▶ **What you should do**: From the line that contains "This screenshot has" through the closing line of the entries, write out each line exactly; pictures stay out.

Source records
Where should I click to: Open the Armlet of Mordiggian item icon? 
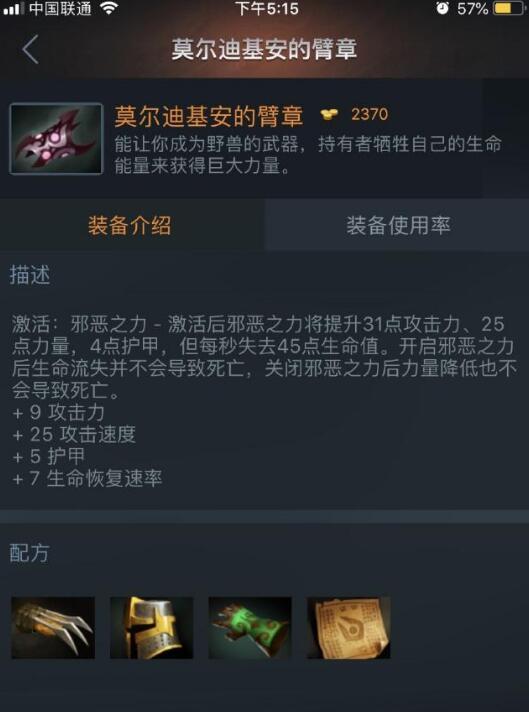(56, 139)
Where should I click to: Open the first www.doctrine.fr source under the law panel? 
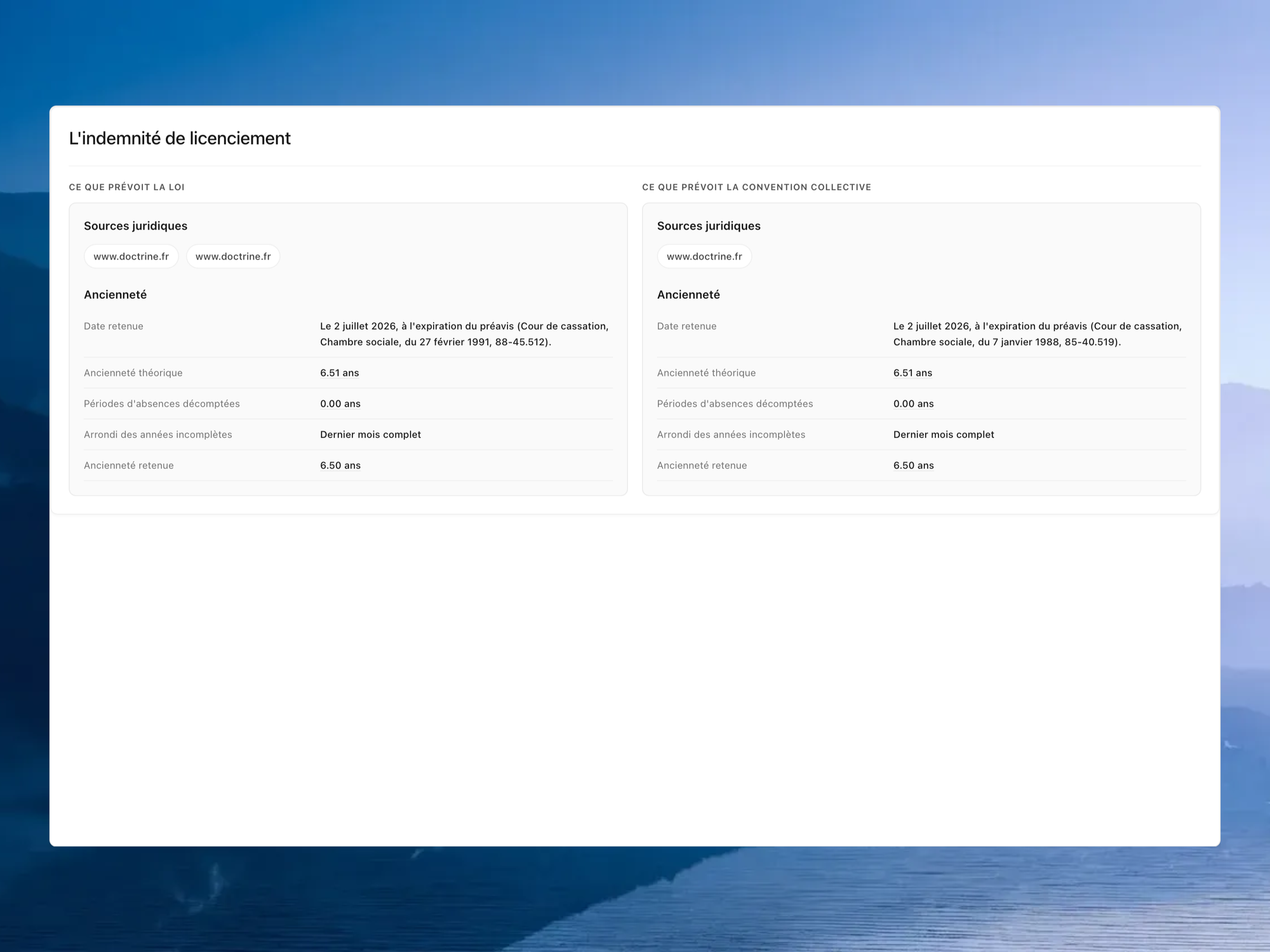pos(131,256)
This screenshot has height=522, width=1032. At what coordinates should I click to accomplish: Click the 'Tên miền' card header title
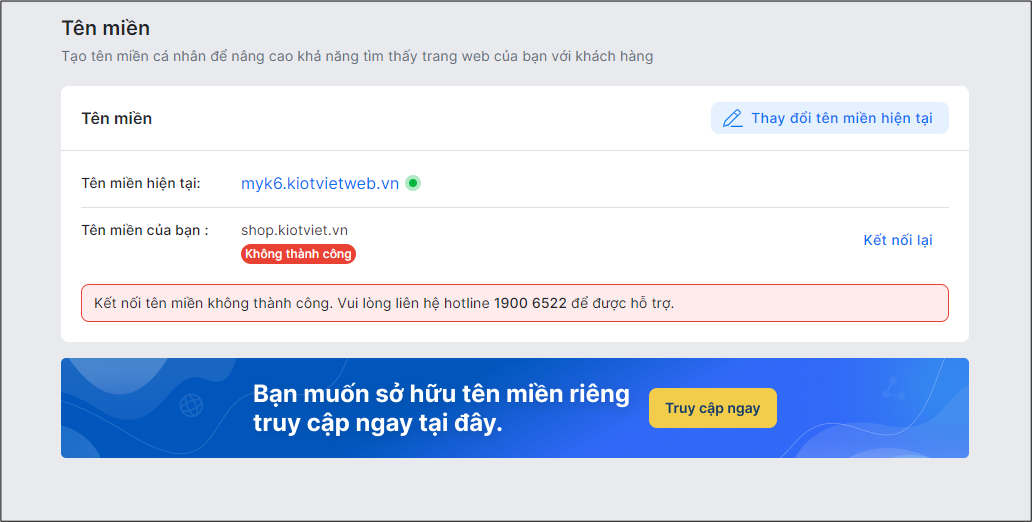click(116, 118)
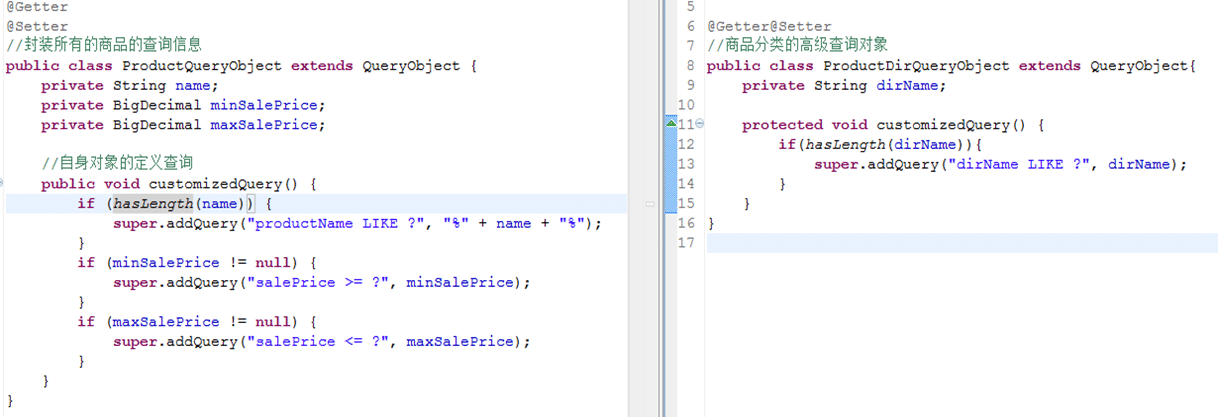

▶ **Exercise answer**:
This screenshot has height=522, width=1032. At what coordinates should I click to accomplish: Click the 'Tên miền' card header title
click(116, 118)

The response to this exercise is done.